Passage shown: Begin

BOE urged to pause rate hikes amid recession fears

The Bank of England faced calls to halt its interest rate hikes following a setback in the summer that raised concerns of a possible recession. Official data revealed a 0.5 percent contraction in GDP for July, significantly worse than the predicted 0.2 percent decline. The slump was attributed to factors such as strikes by doctors and teachers, along with adverse weather conditions.

Goldman Sachs, the US investment bank, revised its UK growth forecast downward in response to this report, which added to mounting evidence of the adverse effects of interest rate hikes on households and the broader economy. Separate data revealed that mortgage arrears reached their highest level since 2016.

Since December 2021, interest rates have been raised 14 times as part of the Bank of England's efforts to combat inflation, with expectations of another increase to 5.5 percent in the coming week.

The Institute of Directors advocated for the preservation of the current interest rates, underscoring the importance of granting the Bank sufficient time to observe the effects of its measures, rather than the potential consequences of overaggressive adjustments. Similarly, the Institute of Chartered Accountants in England and Wales, voiced apprehension over the potential negative repercussions of excessive rate increases on the economy, considering the substantial time gap between rate hikes and their actual influence on the real economy.

Passage shown: End
Dataset content: Begin

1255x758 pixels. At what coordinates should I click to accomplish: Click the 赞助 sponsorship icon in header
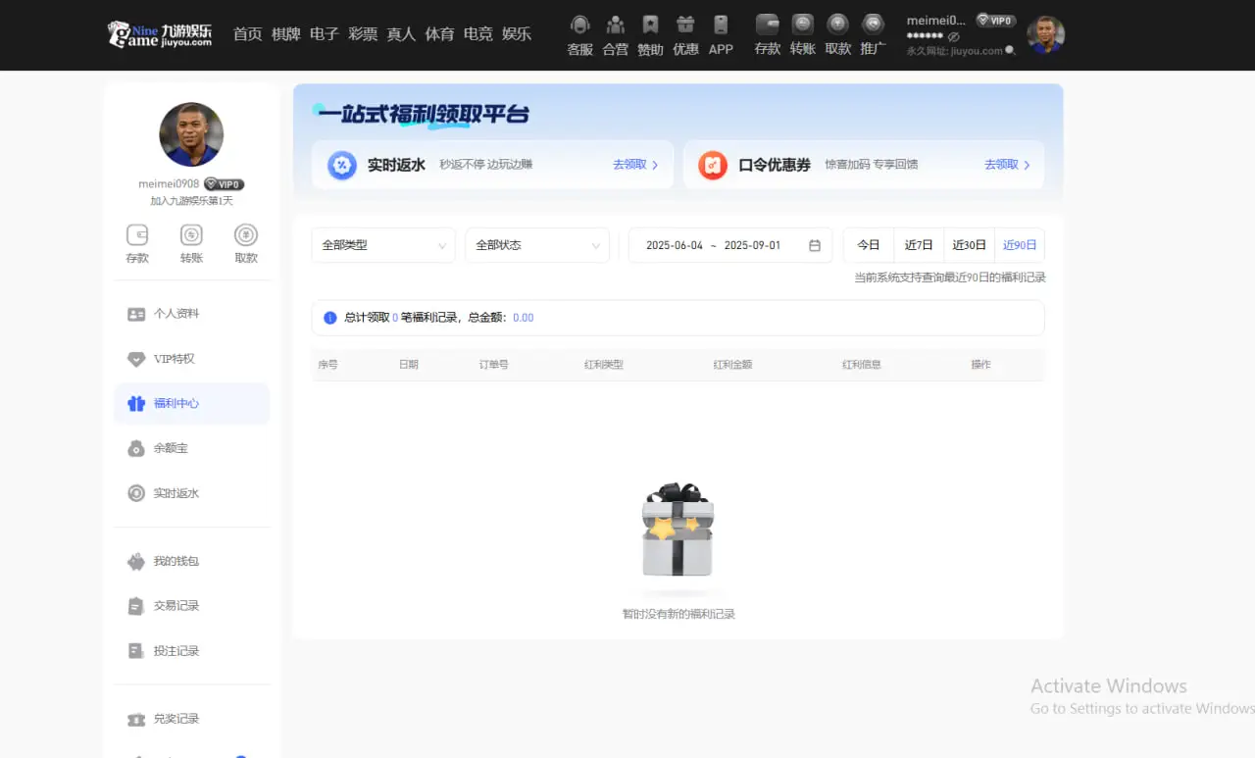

Dataset content: End

● **Directions**: Extend the article on calls for the Bank of England to pause its interest rate hikes with a further passage that follows on from its final paragraph.

● **Reply to the task**:
Meanwhile the Bank of England governor Andrew Bailey hinted that interest rates were approaching their peak but acknowledged potential disagreements among the Bank's rate-setters regarding how far to proceed. Some members advocated for patience, as the negative consequences of previous rate hikes are still unfolding, while others argued that allowing inflation to spiral out of control poses a greater risk.

Official data showed July's GDP contracted by 0.5%, surpassing the anticipated 0.2% decline.

The July GDP data, published by the Office for National Statistics (ONS), followed a 0.5 percent growth in June. Despite July's setback, the ONS noted a positive overall trend, with a 0.2 percent growth in GDP over the three months to July. The figures indicated that industrial action by NHS, teaching, and rail staff, coupled with unusually wet weather, impacted sectors such as retail, construction, and summer campsites.

While some experts voiced concerns about a potential recession and suggested that the rapid slowdown could be a harbinger of an impending recession, others believe while another rate hike is likely, the GDP reading supports the case for the Bank to assess the extent of weakened demand before taking further action.

Goldman Sachs revised its GDP growth outlook for the year from 0.5 percent to 0.3 percent in response to the new data. However, not all pundits interpreted July's setback as the start of a sustained downturn. Leading economists in the country expressed skepticism, attributing July's decline to specific, non-recurring factors.

Meanwhile Chancellor Jeremy Hunt remained optimistic about the future, citing the UK's rapid recovery from the pandemic compared to other G7 nations. In contrast, shadow chancellor Rachel Reeves characterized it as "another dismal day for growth."